Q - Le journaliste d’opposition turc Can Dündar était à Paris mardi, il a dénoncé le silence et la réaction tardive des gouvernements européens, notamment des autorités françaises et allemandes, face à la vague d’arrestations de journalistes, politiques et opposants dans le pays depuis le coup d’Etat de juillet. Jean-Marc Ayrault a indiqué hier s’être entretenu avec son homologue turc : cette question a-t-elle été abordée ? Si oui en quels termes ? Est-ce qu’une action coordonnée européenne est envisagée ?

R - Sur ce sujet, je vous rappelle les déclarations de M. Jean-Marc Ayrault à l’Assemblée nationale le 8 novembre dernier :

" Depuis plusieurs semaines, la Turquie connaît une évolution préoccupante. (…)
Il faut faire face à ces évolutions, il faut être lucide sur la situation et clair sur nos principes. La lucidité, c’est de reconnaître que la Turquie est la cible du terrorisme, qu’il vienne de Daech ou du PKK. (…) La Turquie a donc le droit de se défendre, mais à nos yeux, elle ne peut pas le faire sans respecter les principes de l’État de droit. Je l’ai dit très clairement à mes interlocuteurs (…).

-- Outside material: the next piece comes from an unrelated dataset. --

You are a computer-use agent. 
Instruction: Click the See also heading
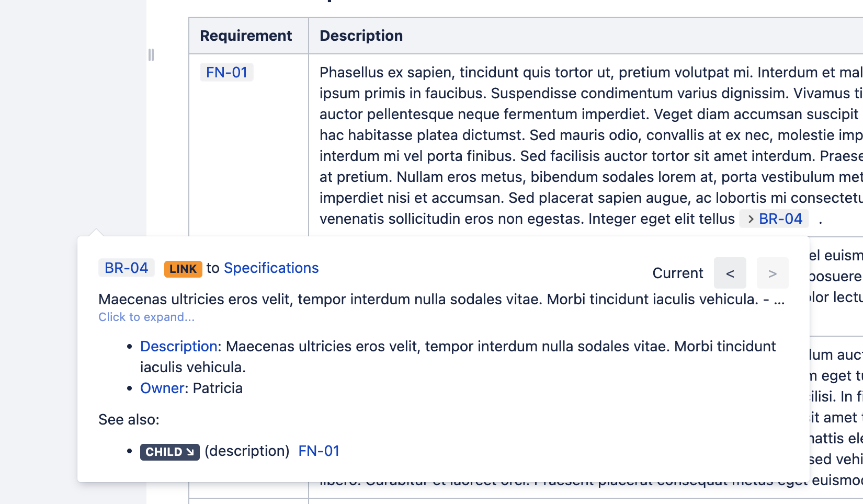(129, 420)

Nous pensons qu’il faut maintenir le dialogue avec la Turquie, mais ce dialogue doit être clair et franc. En particulier, il est nécessaire de rappeler que la Turquie fait partie du Conseil de l’Europe - comme nous - et que cela implique le respect d’un certain nombre de valeurs fondamentales, par exemple, le refus de la peine de mort. Nous devons faire comprendre à la Turquie qui se replie aujourd’hui, qu’elle n’a aucun intérêt à agir ainsi. Si elle veut respecter le droit, elle doit commencer par respecter l’État de droit."

Par ailleurs, je vous rappelle que la situation en Turquie sera évoquée au Conseil des affaires étrangères du lundi 14 novembre auquel M. Jean-Marc Ayrault participera.